- _What to do_:
Top to bottom, give the entries again exactly as written.

- _Given data_:
__________

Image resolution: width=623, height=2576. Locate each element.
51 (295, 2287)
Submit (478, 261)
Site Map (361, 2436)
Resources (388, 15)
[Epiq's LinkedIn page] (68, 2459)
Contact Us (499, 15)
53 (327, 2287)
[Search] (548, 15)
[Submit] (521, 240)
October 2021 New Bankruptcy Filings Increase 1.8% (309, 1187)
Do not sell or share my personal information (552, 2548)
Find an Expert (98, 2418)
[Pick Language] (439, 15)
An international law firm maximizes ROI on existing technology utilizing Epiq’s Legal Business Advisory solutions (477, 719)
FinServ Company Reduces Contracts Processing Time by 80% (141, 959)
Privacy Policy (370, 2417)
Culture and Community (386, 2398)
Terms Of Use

__________

- _Problem solution_:
Image resolution: width=623, height=2576. Locate each element.
51 (295, 2287)
Submit (478, 261)
Site Map (361, 2436)
Resources (388, 15)
[Epiq's LinkedIn page] (68, 2459)
Contact Us (499, 15)
53 (327, 2287)
[Search] (548, 15)
[Submit] (521, 240)
October 2021 New Bankruptcy Filings Increase 1.8% (309, 1187)
Do not sell or share my personal information (552, 2548)
Find an Expert (98, 2418)
[Pick Language] (439, 15)
An international law firm maximizes ROI on existing technology utilizing Epiq’s Legal Business Advisory solutions (477, 719)
FinServ Company Reduces Contracts Processing Time by 80% (141, 959)
Privacy Policy (370, 2417)
Culture and Community (386, 2398)
Terms Of Use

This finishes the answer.